Kang, Stephen Junho (M.S.)
Adhesion Strength Measurement of Multilayer Structures with Vertical Crack by Four Point Bending Test
Current microelectronic packages consist of multilayer systems. Adhesion strength is one of the most important factors to the reliability of these systems. Previous studies have used four point bending tests as a method for characterizing the energy release rate to obtain the adhesion strength of bilayer systems. An extension of this work is proposed in this study, where a four point bending test of multilayer structures with a vertical crack is used to measure the adhesion strength, assisted by the presence of a predefined area. The predefined area allows for a weak adhesion horizontal accurate pre-crack which permits crack propagation under loading as well as reducing scatter within the values of critical loads. A numerical analysis is conducted to compute the energy release rate from the critical loads using the concept of the J-integral. Two sets of multilayer specimens were fabricated and tested in the study: one for investigating crack front behavior relative to the compliance change in the load-displacement profile by using transparent substrates, and the other using the previous set as a guideline for testing metal substrates under certain environmental conditions. Experimental results along with visual evidence support the consistent behavior between crack front behavior and compliance change. This correlation can be used as a baseline for testing other electronic packages for interfacial failure.

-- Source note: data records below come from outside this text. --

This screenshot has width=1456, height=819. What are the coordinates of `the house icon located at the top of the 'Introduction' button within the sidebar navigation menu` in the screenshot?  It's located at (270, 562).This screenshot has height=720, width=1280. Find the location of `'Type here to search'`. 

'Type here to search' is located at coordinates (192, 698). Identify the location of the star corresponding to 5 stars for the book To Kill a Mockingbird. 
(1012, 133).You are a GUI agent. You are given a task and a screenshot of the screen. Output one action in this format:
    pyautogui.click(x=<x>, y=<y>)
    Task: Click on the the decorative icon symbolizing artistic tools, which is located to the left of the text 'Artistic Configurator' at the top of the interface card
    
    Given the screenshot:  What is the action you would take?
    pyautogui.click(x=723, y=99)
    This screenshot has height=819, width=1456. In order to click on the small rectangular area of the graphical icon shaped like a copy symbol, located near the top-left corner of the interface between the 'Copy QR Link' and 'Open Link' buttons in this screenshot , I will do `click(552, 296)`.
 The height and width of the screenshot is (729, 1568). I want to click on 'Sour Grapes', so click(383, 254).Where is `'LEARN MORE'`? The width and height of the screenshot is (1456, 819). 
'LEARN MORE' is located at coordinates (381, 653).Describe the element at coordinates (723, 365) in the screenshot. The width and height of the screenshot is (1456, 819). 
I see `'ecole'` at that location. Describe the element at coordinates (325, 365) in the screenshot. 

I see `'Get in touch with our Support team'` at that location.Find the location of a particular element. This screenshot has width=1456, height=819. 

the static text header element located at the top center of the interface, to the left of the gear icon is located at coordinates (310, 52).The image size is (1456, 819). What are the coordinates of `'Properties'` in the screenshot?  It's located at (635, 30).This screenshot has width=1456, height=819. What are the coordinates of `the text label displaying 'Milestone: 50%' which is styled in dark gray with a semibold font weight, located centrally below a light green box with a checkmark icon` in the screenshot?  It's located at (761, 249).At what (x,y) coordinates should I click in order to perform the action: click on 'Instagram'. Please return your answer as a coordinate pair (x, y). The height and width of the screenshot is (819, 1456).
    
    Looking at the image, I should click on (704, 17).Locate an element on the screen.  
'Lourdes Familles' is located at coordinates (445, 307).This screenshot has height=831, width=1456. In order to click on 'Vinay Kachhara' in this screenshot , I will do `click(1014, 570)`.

Levy, Jared Michael (M.S.)
Simulation and Analysis of Energy Consumption for an Energy-Intensive Academic Research Building
The University of Maryland's Jeong H. Kim Engineering Building is a state-of-the-art academic research facility. This thesis describes an energy analysis and simulation study that serves to identify energy saving opportunities and optimum operation of the building to achieve its goals of high energy efficiency and substantial CO2 emission reduction. A utility analysis, including a benchmarking study, was completed to gauge the performance of the facility and a detailed energy model was developed using EnergyPlus to mimic current operation. The baseline energy model was then used to simulate eight energy efficiency measures for a combined energy savings of 16,760 MMBtu, reducing annual energy use by 25.3%. The simple payback period for the proposed measures as a single project is estimated to be less than one year. Due to the high-tech and unique usage of the Kim Engineering Building, including cleanrooms and research labs, this thesis also contributes to the development of energy consumption benchmarking data available for such facilities.
Allison, Hannah (M.S.)
A Simulation Approach to Modeling Contingency Strategies for Managing Electronic Part Supply Chain Disruptions
Due to the nature of the manufacturing and support activities associated with long life cycle products, parts need to be dependably and consistently available. However, the parts that comprise long life cycle products are susceptible to a variety of supply chain disruptions. In order to minimize the impact of these unavoidable disruptions to product production and support, manufacturers can implement proactive mitigation strategies. Careful selection of the mitigation strategy (second sourcing and/or buffering) is key, as it can dramatically impact the part total cost of ownership. This thesis developed a simulation model that performs tradeoff analyses and identifies a near-optimal combination of second sourcing and buffering for specific part and product scenarios. In addition, this thesis explores the effectiveness of traditional analytical models when compared to a simulation-based approach for the selection of an effective optimal disruption mitigation strategy. Several case studies were performed that: 1) tested the impact of popular analytical limiting assumptions, and 2) implemented realistic disruption data in the context of real part management. The first set of case studies demonstrated that the simulation model is capable of overcoming significant scenario restrictions prevalent within traditional analytical models: finite horizon (including non-zero WACC), fixed support costs, and unreliable backup suppliers are essential components for determining the effective optimal disruption mitigation strategy for a given disruption scenario. The second set of case studies demonstrates the importance of proper mitigation strategy selection in real electronic part supply chain scenarios. The results from the case studies not only justified the need for a simulation-based approach to disruption modeling, but also helped to cement the simulation model as an effective decision making tool for electronic part distributors.